Neylan also said that while some of the smaller lenders served by the Federal Home Loan Bank system might opt to retain their fixed-rate products on their balance sheets, it wouldn’t be enough to support the demand.

If the 30-year fixed-rate mortgage doesn’t go away, if private enterprise opts to fill the securitization void left when Fannie and Freddie disappear, it will certainly be more expensive. How much more expensive is pure conjecture at this point. But some predict the rate could shoot up by three full percentage points.

The cost of a 30-year fixed-rate mortgage is currently hovering around 5 percent, so a three-point jump would boost the rate to 8 percent or so, driving the monthly principal and interest payment on a $200,000 mortgage from $1,074 to $1,468. That’s a difference of $394, a back-breaker for many would-be borrowers.

However, others say the increase in the rate won’t be nearly that much. And once the mortgage market calms down, the difference may not be much at all.

“Three might be a knee-jerk reaction,” says Keith Gumbinger of HSH, the New Jersey financial reporting company. “But over time, it will probably settle in at a point higher or a little more. It’s going to be a well-written mortgage anyway, so there won’t be that much credit risk” for investors.

Three percentage points sounds “way too high,” even to Brinkman of the MBA, which is pumping Capitol Hill for some sort of government guarantee on the safest, top-quality mortgages. Without that, the MBA argues, investors won’t buy American mortgages at any price.
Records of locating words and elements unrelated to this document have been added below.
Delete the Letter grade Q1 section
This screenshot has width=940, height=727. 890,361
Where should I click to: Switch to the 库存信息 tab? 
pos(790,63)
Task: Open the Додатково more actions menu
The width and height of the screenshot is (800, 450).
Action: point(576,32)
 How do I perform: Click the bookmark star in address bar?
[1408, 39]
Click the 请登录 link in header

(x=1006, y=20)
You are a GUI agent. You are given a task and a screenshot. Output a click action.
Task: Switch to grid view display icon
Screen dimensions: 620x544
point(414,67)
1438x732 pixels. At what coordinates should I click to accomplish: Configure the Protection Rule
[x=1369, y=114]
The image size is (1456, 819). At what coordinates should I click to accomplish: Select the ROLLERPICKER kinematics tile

But antagonist Pinto, the AEI gadfly who has been trying to poke holes in the GSEs for several years, says the 30-year fixed-rate mortgage without any prepayment penalty—the kind of loan for which most borrowers opt—would cost only one percentage point more than it does now. At 6 percent, the monthly payout on $200,000 loan would be $1,199 per month, or $125 more than the same loan at today’s going rate.